Given task
Substitute "Save" for every occurrence of "Download" throughout the listing below, and leave all other text unchanged.

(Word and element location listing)
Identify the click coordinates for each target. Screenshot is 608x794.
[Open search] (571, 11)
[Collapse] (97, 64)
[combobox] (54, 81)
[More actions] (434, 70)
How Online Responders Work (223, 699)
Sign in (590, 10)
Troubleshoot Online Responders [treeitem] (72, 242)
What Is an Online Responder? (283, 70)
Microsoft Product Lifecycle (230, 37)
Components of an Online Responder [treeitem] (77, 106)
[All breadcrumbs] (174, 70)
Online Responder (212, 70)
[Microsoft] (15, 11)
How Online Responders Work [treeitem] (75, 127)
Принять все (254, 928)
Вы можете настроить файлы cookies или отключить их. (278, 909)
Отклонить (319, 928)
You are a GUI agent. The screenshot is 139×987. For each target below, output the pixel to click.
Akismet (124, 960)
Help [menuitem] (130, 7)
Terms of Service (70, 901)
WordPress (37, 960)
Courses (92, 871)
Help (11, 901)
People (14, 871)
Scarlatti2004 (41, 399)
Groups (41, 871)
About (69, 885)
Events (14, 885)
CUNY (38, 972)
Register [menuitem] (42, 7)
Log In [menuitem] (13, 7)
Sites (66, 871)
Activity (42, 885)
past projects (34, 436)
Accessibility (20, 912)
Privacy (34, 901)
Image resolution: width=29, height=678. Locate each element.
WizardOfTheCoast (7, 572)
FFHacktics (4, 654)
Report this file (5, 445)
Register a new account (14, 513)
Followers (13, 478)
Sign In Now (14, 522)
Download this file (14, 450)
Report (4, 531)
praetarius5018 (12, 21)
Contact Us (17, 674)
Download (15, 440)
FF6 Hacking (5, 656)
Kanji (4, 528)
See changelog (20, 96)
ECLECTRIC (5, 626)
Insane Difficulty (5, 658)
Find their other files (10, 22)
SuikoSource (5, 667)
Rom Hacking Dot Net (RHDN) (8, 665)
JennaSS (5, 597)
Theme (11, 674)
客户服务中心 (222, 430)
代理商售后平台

Written solution
Identify the click coordinates for each target. Screenshot is 608x794.
[Open search] (571, 11)
[Collapse] (97, 64)
[combobox] (54, 81)
[More actions] (434, 70)
How Online Responders Work (223, 699)
Sign in (590, 10)
Troubleshoot Online Responders [treeitem] (72, 242)
What Is an Online Responder? (283, 70)
Microsoft Product Lifecycle (230, 37)
Components of an Online Responder [treeitem] (77, 106)
[All breadcrumbs] (174, 70)
Online Responder (212, 70)
[Microsoft] (15, 11)
How Online Responders Work [treeitem] (75, 127)
Принять все (254, 928)
Вы можете настроить файлы cookies или отключить их. (278, 909)
Отклонить (319, 928)
You are a GUI agent. The screenshot is 139×987. For each target below, output the pixel to click.
Akismet (124, 960)
Help [menuitem] (130, 7)
Terms of Service (70, 901)
WordPress (37, 960)
Courses (92, 871)
Help (11, 901)
People (14, 871)
Scarlatti2004 (41, 399)
Groups (41, 871)
About (69, 885)
Events (14, 885)
CUNY (38, 972)
Register [menuitem] (42, 7)
Log In [menuitem] (13, 7)
Sites (66, 871)
Activity (42, 885)
past projects (34, 436)
Accessibility (20, 912)
Privacy (34, 901)
Image resolution: width=29, height=678. Locate each element.
WizardOfTheCoast (7, 572)
FFHacktics (4, 654)
Report this file (5, 445)
Register a new account (14, 513)
Followers (13, 478)
Sign In Now (14, 522)
Save this file (14, 450)
Report (4, 531)
praetarius5018 (12, 21)
Contact Us (17, 674)
Save (15, 440)
FF6 Hacking (5, 656)
Kanji (4, 528)
See changelog (20, 96)
ECLECTRIC (5, 626)
Insane Difficulty (5, 658)
Find their other files (10, 22)
SuikoSource (5, 667)
Rom Hacking Dot Net (RHDN) (8, 665)
JennaSS (5, 597)
Theme (11, 674)
客户服务中心 (222, 430)
代理商售后平台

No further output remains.